Introduction

In this blog, we will be going over the below 6 main challenges of Machine Learning:

  • Insufficient quantity of training data
  • Non-representative training data
  • Poor quality data
  • Irrelevant Features
  • Overfitting the training data
  • Underfitting the training data

Insufficient Quantity of Training Data

To teach a toddler what a apple is, all it takes is for you to point to a apple and say “apple” or sometimes repeating this procedure a few times. Now the child is able to recognize apple in all sorts of colors and shapes.

Machine learning is not quite there yet; it takes a lot of data for most machine learning algorithms to work. Even for very simple tasks you typically need thousands of examples, and for complex tasks such as image or speech recognition, you may need millions of examples.

As shown in a famous paper “Scaling to very very large corpora for natural language disambiguation” that even fairly simple machine learning algorithms performed almost identically well on a complex problem of natural language disambiguation, once they were given enough data (as you can see in below Figure 1).

Figure 1. The importance of data versus alogrithms. Source

As the author put it, “these results suggest that we may want to reconsider the trade-off between spending time and money on algorithm development versus spending it on corpus development”.

Nonrepresentative Training Data

In order to generalize well, it is crucial that your training data be representative of the new cases you want to generalize to. This is true whether you use instance-based learning or model-based learning.

Having training set that is representative of the cases you want to generalize to is often harder than it sounds: if the sample if too small, you will have sampling noise, but even very large samples can be nonrepresentative if the sampling method is flawed. This is called sampling bias.

Poor-Quality Data

If your training data is full of errors, outliers, and noise, it will make it harder for the system to detect the underlying patterns, so your system is less likely to perform well. It is often well worth the effort to spend time cleaning up your training data. The truth is, most data scientists spend a significant part of their time doing just that.

The following are a couple examples of when you’d want to clean up training data:

  • If some instances are clearly outliers, it may help to simply discard them or try to fix the errors manually.
  • If some instances are missing a few features, you must decide whether you want to ignore this attribute altogether, ignore these instances, fill in missing values, or training one model with the features and one without it.

Irrelevant Features

Your system will only be capable of learning if training data contains enough relevant features and not too many irrelevant ones. A critical part of the success of a machine learning project is coming up with a good set of features to train on.

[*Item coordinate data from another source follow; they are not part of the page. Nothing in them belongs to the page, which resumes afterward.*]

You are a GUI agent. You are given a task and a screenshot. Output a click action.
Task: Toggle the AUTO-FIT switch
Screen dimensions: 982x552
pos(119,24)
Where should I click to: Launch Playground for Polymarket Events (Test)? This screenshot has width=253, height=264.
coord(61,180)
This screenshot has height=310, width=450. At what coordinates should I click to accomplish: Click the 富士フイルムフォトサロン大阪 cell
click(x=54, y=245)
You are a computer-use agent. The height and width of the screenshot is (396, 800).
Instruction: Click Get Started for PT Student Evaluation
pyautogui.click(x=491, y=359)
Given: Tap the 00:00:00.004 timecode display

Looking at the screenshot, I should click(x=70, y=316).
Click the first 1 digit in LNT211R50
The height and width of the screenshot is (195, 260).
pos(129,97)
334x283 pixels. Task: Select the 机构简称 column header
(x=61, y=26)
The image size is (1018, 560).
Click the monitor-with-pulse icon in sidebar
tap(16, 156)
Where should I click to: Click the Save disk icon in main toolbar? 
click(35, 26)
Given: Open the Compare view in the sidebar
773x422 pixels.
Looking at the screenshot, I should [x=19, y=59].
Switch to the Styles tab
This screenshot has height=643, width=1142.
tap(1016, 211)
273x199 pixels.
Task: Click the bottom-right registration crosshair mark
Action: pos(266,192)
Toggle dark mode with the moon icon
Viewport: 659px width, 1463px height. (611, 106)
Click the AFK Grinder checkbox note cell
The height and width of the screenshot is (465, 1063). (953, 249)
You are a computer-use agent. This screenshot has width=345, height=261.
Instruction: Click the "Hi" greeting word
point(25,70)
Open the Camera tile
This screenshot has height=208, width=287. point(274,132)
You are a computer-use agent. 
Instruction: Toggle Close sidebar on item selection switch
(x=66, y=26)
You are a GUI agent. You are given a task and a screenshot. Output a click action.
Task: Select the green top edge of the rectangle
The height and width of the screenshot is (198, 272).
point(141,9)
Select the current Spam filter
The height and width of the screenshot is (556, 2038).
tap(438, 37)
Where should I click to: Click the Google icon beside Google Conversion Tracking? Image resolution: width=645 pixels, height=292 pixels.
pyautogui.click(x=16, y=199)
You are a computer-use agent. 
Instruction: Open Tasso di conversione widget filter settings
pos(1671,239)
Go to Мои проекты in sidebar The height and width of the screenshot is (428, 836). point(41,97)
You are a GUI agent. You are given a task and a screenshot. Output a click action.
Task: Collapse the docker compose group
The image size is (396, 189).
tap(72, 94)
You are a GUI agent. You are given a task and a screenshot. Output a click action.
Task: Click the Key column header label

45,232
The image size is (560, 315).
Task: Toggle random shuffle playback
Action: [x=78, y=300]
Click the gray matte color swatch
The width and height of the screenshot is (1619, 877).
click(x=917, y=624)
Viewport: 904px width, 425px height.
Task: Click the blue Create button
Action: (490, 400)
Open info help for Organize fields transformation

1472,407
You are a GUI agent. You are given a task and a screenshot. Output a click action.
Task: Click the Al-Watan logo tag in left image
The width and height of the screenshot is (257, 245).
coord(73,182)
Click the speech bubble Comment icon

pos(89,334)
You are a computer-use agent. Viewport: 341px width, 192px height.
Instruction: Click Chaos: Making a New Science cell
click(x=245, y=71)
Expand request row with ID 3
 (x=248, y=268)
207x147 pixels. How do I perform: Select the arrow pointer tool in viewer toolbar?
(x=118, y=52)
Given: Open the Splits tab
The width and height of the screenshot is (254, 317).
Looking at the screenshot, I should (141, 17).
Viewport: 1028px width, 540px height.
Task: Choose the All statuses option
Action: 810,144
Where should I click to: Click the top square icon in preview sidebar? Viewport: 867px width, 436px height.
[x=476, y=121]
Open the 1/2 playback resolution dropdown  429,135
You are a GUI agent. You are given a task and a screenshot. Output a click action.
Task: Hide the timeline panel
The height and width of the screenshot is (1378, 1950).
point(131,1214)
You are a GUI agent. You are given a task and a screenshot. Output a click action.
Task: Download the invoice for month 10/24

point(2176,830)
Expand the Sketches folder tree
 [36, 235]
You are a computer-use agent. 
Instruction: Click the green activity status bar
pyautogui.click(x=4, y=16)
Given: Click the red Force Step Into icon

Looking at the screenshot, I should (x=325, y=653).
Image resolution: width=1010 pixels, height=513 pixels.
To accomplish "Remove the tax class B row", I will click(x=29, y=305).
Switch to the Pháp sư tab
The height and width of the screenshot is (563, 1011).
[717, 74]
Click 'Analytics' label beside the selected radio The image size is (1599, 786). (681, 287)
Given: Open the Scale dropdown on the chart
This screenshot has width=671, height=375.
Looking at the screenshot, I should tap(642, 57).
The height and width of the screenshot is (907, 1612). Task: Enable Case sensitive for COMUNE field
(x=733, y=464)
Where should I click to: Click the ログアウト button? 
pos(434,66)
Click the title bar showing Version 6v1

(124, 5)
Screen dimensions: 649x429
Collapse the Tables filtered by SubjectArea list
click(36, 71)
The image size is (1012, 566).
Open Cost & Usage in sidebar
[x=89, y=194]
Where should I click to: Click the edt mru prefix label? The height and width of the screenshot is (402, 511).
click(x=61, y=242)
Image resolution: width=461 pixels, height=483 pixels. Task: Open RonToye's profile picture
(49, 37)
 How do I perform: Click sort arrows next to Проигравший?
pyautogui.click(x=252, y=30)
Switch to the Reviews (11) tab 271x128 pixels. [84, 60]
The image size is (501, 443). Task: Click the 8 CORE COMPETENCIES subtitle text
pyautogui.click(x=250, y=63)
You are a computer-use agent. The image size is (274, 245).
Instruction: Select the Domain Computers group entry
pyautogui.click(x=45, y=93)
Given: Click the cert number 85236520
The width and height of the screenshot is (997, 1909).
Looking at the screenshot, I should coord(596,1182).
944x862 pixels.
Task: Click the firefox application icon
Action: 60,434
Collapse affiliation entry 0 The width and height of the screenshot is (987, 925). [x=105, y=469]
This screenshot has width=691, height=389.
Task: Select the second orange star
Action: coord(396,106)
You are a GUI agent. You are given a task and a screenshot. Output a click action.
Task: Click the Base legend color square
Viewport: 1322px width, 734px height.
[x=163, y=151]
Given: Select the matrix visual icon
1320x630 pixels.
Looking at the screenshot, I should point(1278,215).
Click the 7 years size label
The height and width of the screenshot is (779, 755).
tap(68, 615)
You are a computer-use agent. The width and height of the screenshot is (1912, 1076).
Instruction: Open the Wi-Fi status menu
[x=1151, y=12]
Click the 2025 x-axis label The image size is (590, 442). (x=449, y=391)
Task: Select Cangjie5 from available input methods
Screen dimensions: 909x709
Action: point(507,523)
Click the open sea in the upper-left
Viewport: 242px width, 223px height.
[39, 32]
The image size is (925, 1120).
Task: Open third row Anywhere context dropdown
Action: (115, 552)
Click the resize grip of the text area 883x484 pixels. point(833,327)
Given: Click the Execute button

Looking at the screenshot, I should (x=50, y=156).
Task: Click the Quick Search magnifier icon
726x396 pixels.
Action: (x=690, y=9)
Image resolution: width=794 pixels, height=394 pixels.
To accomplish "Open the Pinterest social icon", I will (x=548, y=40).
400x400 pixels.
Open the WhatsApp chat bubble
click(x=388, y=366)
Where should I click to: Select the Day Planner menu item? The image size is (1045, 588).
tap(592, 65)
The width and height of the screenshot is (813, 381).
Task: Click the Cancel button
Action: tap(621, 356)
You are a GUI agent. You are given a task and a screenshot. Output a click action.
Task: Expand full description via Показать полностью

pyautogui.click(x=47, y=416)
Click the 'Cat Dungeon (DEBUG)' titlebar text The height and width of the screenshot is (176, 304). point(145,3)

This process, called feature engineering, involves the following steps:

  • Feature selection (selecting the most useful features to train on among existing features)
  • Feature extraction (combining existing features to produce a more useful one)
  • Creating new features by gathering new data

Overfitting the Training Data

Overgeneralizing is something that we humans do all that often, and unfortunately machines can fall into the same trap if we are not careful. In machine learning, this is called overfitting: it means that the model performs well on the training data, but it does not generalize well.

Complex models such as deep neural networks can detect subtle pattterns in the data, but if the training set is noisy, or if it is too small, which introduces sampling noise, then the model is likely to detect patterns in the noise itself.

Overfitting happens when the model is too complex relative to the amount and noisiness of the training data. Here are possible solutions:

  • Simplify the model by selecting one with fewer parameters, by reducing the number of attributes in the training data, or by constraining the model
  • Gather mode training data
  • Reduce the noise in the training data

Underfitting the Training Data

Underfitting occurs when your model is too simple to learn the underlying structure of the data. For example, a linear model is used to train on image classification; data is just more comples than the model, so its predictions are bound to be inaccurate, even on training examples.

Below are the options for fixing this problem:

  • Select a more powerful model, with more parameters
  • Feed better features to the learning algorithms
  • Reduce the constraints on the model

References

  1. Géron, A. (2022). Hands-On Machine Learning with Scikit-Learn, Keras, and TensorFlow: Concepts, Tools, and Techniques to Build Intelligent Systems. Japan: O’Reilly Media.